Ohne Vorbilder in die Forschung

07.03.2025

"Es ist mir während meines gesamten Studiums keine einzige Professorin untergekommen," so die Experimentalphysikerin Birgitta Schultze-Bernhardt. Wie viel sich in den letzten Jahrzehnten für Frauen in der Forschung verändert hat, erzählt sie im Interview anlässlich des Weltfrauentages.

Vom Regenbogen zur UV-Strahlung: Die Begeisterung für physikalische Phänomene führte Brigitta Schultze-Bernhardt schließlich in die Forschung.
© Adobe Stock

Die Experimentalphysikerin Birgitta Schultze-Bernhardt hatte während ihrer Ausbildung kaum weibliche Vorbilder und hofft heute, mehr Mädchen für Physik zu begeistern. Anlässlich des Weltfrauentages hält sie einen Vortrag über das von ihr entwickelte Feldspektrometer, mit dem es möglich sein soll, neue Erkenntnisse über die komplexen Prozesse zu bekommen, die in unserer Erdatmosphäre ablaufen.

Wann hat Ihre Begeisterung für Physik begonnen?

Birgitta Schultze-Bernhardt: Während meiner Schulzeit habe ich Mathematik geliebt, am Ende haben mich dann physikalische Phänomene mehr gereizt, weil sie doch alltagsnäher waren. Ich war schon als Kind von Licht begeistert, wenn die Sonne auf ein Wasserglas gefallen ist und irgendwo ein Regenbogen entstanden ist. In meiner aktuellen Forschung beschäftige ich mich auch mit Licht, aber vor allem mit UV-Strahlung, die hochenergetisch ist. 

Ich war schon als Kind von Licht begeistert, wenn die Sonne auf ein Wasserglas gefallen ist und irgendwo ein Regenbogen entstanden ist.

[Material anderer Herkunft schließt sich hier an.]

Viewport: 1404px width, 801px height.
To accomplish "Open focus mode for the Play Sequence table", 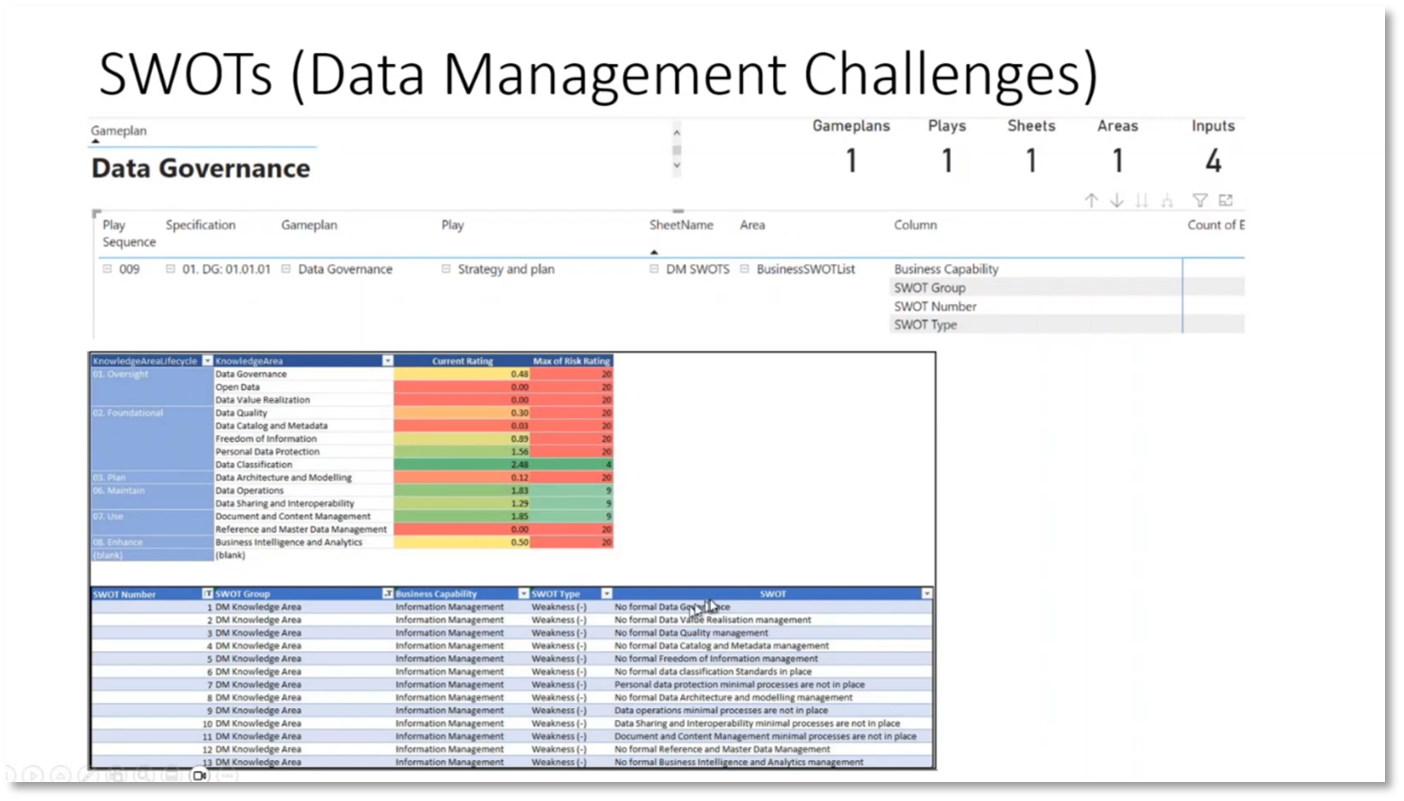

War Ihnen klar, dass Mathematik und Physik Fächer sind, die männlich besetzt sind? 

Schultze-Bernhardt: Ich war auf einem Mädchengymnasium in München. Es war also für mich irrelevant, wer sich für Physik entscheidet. Aber gleichzeitig war ich trotzdem das einzige Mädchen in meinem Jahrgang, das Physik studieren wollte. Ich habe im Nachhinein viel darüber nachgedacht, warum das so war. Im Studium waren wir zu Beginn rund zwanzig Prozent Frauen, wobei die wenigsten in die Forschung wollten, die meisten studierten auf Lehramt. Am Ende des Studiums waren weniger als zehn Prozent Frauen übrig. Es ist mir während meines gesamten Studiums keine einzige Professorin untergekommen. Es gab wohl welche, das habe ich im Nachhinein recherchiert, aber ich hatte keine Vorlesungen bei einer Frau. 

Hat Sie das irritiert?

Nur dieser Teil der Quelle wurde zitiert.